I really wish the term "debt" were not used in these contexts. This type of "debt" is fundamentally different from private sector debt or other ordinary forms of debt.
In this context the term is being used to refer to an accounting construct that looks like debt, but the meaning of this particular accounting entry is completely different. Using this term only creates confusion among the public and even politicians who don't understand the complex and esoteric details of modern economics.
In the end it's still a debt. The nominal value in USD may not be all that important, since the Fed can manipulate it more or less at will, but you're still borrowing productivity from the future—by consuming capital—and that debt will be repaid one way or another.
The fallacy here is assuming that capital is finite over all time. It's not. Capital is created.
Of course not all economic activity creates capital at the same rate, and I do definitely agree that the type of economic activity you get during and after a recession with massive QE is likely of a lower quality than what you'd get otherwise. But it may still be that more capital (wealth) is created this way then if you allow the economy to completely shut down.
I also disagree with the premise that recessions/depressions are good because they clear out dead or dying companies. Dead or dying companies do die under such circumstances, but so do really innovative ventures that have not yet reached comfortable sustainable profitability. A mega-recession right now might take out a lot of junk, but we'd also risk losing stuff like SpaceX, Tesla, Boom Supersonic, and hundreds of small innovative startups. We might also lose the whole renewable energy revolution and any work being done on next-gen nuclear power like small modular reactors.
In short we'd lose both the bottom and the top end of the innovation curve, keeping just the boring middle.
I suspect you may have intended to reply to a different comment, but since you're here…
> The fallacy here is assuming that capital is finite over all time.
Capital is "finite"—as opposed to "infinite", "unlimited", "superabundant"—but I agree that it isn't fixed. There is no law of conservation of capital; it can be created or destroyed.
With that said, taking on debt is not necessarily a bad thing; it depends on how you use it, and whether you have a viable plan to repay the debt out of future earnings. QE fails on both counts; there's no real direction beyond "inject more money into the economy", and no viable repayment plan.
> I also disagree with the premise that recessions/depressions are good because they clear out dead or dying companies.
I'm not sure whose premise that was, but I would also disagree. Clearing out underperforming companies would be a silver lining at best, and not enough to make recessions or depressions "good". In any case the companies hit the hardest are not necessarily the ones with marginal profits but rather the ones which are incapable of adapting to changing circumstances. That can include old companies set in their ways as well as new, experimental ones which depend on emerging opportunities.

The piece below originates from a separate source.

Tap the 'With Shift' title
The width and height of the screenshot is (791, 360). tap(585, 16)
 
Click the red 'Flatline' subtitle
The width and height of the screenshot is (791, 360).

I really wish the term "debt" were not used in these contexts. This type of "debt" is fundamentally different from private sector debt or other ordinary forms of debt.
In this context the term is being used to refer to an accounting construct that looks like debt, but the meaning of this particular accounting entry is completely different. Using this term only creates confusion among the public and even politicians who don't understand the complex and esoteric details of modern economics.